Richtig. Das kann sie – und das tut sie auch. Wobei zweifellos enger und dichter gebaut werden muss, als es vor Ort gerne gesehen wird. Wir brauchen Wohnraum für viele und so viel Grünfläche für alle, wie es nur möglich ist.
Und dafür steht die SPD?
Ich finde gut, dass sie die Stadtentwicklungsmaßnahme im Nordosten verteidigt – aber schwach, dass sie im Norden die Flinte angesichts der Gegner ins Korn geworfen hat. Man muss eben auch mal Stehvermögen zeigen, nicht nur linke Sprüche, sondern linke Politik machen – und dann auch durchhalten.
Haben Sie das gemacht? Die Mieten haben sich auch in Ihrer Amtszeit dramatisch entwickelt.
Richtig, weil Mieten immer steigen, wenn die Nachfrage schneller steigt, als der Neubau es bewältigen kann. Das sehen wir derzeit in fast allen deutschen Städten. Aber wir haben bei der Sobon die Grundstückseigentümer zur Finanzierung der Folgekosten herangezogen, Immerhin konnten wir Grundstückseigentümer zwingen, bis heute 800 Millionen Euro für Grünflächen, Spielflächen, Kindergärten, Kinderkrippen, Grundschulen und sozialen Wohnungsbau zur Verfügung zu stellen. Die Neubauviertel sind sozialer geworden, als sie es ohne Sobon gewesen wären.
Auf das Umland kann die Stadt beim Wohnungsbau kaum noch setzen. Eine AZ-Umfrage unter den Bürgermeistern hat gezeigt, dass sie alle weniger Neubau wollen als zuletzt.
Deshalb ist es ja so wichtig, dass die Zentralstadt mit gutem Beispiel vorangeht und sich nicht durch Gegenwind einschüchtern lässt, denn den gibt es auch im gesamten Umland gegen Neubauprojekte.
Bodenpreise sollen mehr Aufmerksamkeit erzeugen
Welche Verantwortung tragen Münchens Unternehmen?
Es war ein großer Fehler, dass Münchner Dax-Unternehmen ihre Wohnungsbestände verkauft haben wie Sauerbier, um auf dem amerikanischen Subprime-Markt ihr Geld anlegen zu können. Nach der Finanzkrise 2007 kam der Schock, da haben sie gemerkt, dass ihre Wohnungen ein für alle Mal weg waren, die sie keiner Fachkraft mehr anbieten konnten.
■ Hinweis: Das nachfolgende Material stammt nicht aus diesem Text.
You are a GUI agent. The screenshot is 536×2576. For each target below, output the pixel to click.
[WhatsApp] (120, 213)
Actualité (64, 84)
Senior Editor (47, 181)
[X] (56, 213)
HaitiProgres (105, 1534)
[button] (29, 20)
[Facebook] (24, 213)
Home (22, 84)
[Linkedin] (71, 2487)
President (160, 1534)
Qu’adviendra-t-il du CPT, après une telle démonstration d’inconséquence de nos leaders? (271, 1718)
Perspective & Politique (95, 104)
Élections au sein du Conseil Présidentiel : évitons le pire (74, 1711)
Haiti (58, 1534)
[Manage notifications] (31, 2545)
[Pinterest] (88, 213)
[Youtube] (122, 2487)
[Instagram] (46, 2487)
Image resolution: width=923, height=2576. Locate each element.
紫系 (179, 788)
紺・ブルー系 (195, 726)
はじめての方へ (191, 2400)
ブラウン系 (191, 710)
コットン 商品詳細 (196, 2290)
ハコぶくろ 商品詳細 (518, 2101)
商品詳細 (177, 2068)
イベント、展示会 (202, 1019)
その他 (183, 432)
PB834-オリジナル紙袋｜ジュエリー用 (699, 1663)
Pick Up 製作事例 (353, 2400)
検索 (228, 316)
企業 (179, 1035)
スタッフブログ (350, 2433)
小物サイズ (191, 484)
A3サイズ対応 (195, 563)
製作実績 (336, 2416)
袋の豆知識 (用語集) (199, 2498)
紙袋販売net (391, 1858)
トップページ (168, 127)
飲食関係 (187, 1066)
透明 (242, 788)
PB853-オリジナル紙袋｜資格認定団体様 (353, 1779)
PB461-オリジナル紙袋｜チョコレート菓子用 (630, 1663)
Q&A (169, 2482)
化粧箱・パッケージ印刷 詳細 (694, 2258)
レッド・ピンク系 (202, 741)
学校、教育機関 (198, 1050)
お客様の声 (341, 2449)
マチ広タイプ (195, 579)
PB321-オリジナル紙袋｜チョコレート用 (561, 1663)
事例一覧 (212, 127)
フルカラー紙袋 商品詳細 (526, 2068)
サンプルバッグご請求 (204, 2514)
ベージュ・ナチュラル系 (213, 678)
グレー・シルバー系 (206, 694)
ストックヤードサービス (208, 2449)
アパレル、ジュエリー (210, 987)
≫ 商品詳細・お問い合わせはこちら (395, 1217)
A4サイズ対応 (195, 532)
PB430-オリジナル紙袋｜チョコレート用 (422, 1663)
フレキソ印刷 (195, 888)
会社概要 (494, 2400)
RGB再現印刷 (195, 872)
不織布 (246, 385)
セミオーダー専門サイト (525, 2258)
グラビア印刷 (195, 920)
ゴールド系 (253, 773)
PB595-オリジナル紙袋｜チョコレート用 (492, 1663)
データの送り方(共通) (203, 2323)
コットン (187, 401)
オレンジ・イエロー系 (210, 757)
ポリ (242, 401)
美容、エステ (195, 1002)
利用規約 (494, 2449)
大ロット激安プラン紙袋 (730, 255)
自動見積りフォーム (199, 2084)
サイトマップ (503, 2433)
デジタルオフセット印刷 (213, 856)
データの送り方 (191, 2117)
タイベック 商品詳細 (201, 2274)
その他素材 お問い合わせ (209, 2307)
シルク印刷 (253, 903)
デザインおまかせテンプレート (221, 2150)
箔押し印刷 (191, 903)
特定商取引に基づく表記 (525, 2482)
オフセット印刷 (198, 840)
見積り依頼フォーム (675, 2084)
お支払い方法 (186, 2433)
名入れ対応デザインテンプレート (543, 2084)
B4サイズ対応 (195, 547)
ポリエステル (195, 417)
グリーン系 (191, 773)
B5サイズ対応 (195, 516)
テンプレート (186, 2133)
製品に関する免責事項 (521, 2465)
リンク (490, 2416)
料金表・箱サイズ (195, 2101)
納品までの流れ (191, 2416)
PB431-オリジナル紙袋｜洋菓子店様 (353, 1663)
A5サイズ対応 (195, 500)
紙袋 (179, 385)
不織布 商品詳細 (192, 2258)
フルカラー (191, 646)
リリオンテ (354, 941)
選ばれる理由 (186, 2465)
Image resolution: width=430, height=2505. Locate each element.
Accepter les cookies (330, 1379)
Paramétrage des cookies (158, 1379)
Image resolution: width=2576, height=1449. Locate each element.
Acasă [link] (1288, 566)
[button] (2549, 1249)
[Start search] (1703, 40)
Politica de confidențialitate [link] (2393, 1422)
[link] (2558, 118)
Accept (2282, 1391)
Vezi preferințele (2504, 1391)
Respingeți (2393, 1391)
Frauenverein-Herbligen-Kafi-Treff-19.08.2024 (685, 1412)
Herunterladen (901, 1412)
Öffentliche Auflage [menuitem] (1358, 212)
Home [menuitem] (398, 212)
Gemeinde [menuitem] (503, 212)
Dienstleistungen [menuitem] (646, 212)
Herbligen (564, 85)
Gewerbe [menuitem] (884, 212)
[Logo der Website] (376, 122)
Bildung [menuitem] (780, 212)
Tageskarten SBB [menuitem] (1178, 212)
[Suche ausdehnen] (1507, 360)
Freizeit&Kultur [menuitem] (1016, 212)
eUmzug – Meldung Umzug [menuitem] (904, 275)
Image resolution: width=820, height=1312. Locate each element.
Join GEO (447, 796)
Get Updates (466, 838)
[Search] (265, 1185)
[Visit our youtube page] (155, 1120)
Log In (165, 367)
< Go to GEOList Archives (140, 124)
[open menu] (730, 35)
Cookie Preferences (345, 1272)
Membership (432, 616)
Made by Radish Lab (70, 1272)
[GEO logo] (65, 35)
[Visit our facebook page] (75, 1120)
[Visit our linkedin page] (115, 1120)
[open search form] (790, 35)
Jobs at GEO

Und dann haben alle die Flucht ins Betongold angetreten – und zwar nicht nur die ansässigen Unternehmen, sondern nahezu alle Konzerne und der gesamte Kapitalmarkt.
Was Folgen hatte.
Wer 2008 ein Grundstück besaß, hatte am Ende des Kalenderjahres plötzlich den doppelten Wert. Solche Preissteigerungen drohen, soziales Bauen in aller Zukunft unmöglich zu machen. Ich behaupte: Die Entwicklung der Bodenpreise in Zeiten weltweiter Verstädterung gehört zu den Jahrhundertthemen wie der Klimawandel oder die Digitalisierung der Arbeitswelt.
Klimaschutz und Digitalisierung haben aber eine deutlich größere Öffentlichkeit.
Ja, das ist noch immer höchstens das Hobby einiger Journalisten, wie es auch das Hobby von ein paar Ex-Politikern ist – wie von Hans-Jochen Vogel und mir. Das Interesse der Parlamente hält sich hingegen in Grenzen. Wenn sich der Bodenpreis nochmal verdoppelt, dann kriegen Sie bezahlbaren Wohnraum nicht mehr hin, es sei denn, die öffentliche Hand zahlt alles, den Boden und den späteren Bau. Aber dann ist die öffentliche Hand überfordert.
Was also ist zu tun?
Wenn es eine Bremse gibt wie eben die Stadtentwicklungsmaßnahme, mit der man die Preise einfrieren kann, dann muss man dieses Gottesgeschenk auch annehmen. Meine Erfahrung bei der Sobon war: Mit keinem Bauträger hat man vorher über Preise reden können. Aber als die Stadt gesagt hat: Du kriegst überhaupt kein Baurecht mehr, wenn du dich nicht vorher vertraglich zu einem sozialen Verhalten verpflichtest, dann hat es funktioniert. Wären wir eingeknickt, dann hätten wir die 800 Millionen für soziale Zwecke nie bekommen.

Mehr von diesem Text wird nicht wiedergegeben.